Structured Causal Video Reasoning via Multi-Objective Alignment

Published 6 Apr 2026 in cs.CL | (2604.04415v1)

Abstract: Human understanding of video dynamics is typically grounded in a structured mental representation of entities, actions, and temporal relations, rather than relying solely on immediate deductive reasoning. In contrast, existing Video-LLMs largely depend on unstructured video reasoning, where critical visual evidence is embedded in verbose textual descriptions and temporal causality is often weakly modeled. This leads to inefficient processes and fragile causal inference.
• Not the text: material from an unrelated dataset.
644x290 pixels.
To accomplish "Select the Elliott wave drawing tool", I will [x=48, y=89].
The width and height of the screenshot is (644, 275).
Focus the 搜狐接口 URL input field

To bridge this cognitive gap, we propose constructing a compact representation of salient events and their causal relationships, which we name Structured Event Facts, prior to the reasoning stage. This structured prior serves as an explicit constraint to promote concise and causally grounded reasoning, while also making intermediate evidence easier to verify. To effectively train models on such structured facts, we introduce CausalFact-60K and a four-stage training pipeline comprising facts alignment, format warm-start, thinking warm-start, and reinforcement learning-based post-training. During RL stage, we find that this framework introduces competing objectives, as structural completeness and causal fidelity must be balanced against reasoning length, making it difficult to optimize. We address this challenge by formulating the optimization as a Multi-Objective Reinforcement Learning (MORL) problem and explicitly optimizing toward the Pareto-Frontier to balance these trade-offs. As a result, we introduce Factum-4B, which yields more reliable reasoning and delivers stronger performance on challenging video understanding tasks requiring fine-grained temporal inference.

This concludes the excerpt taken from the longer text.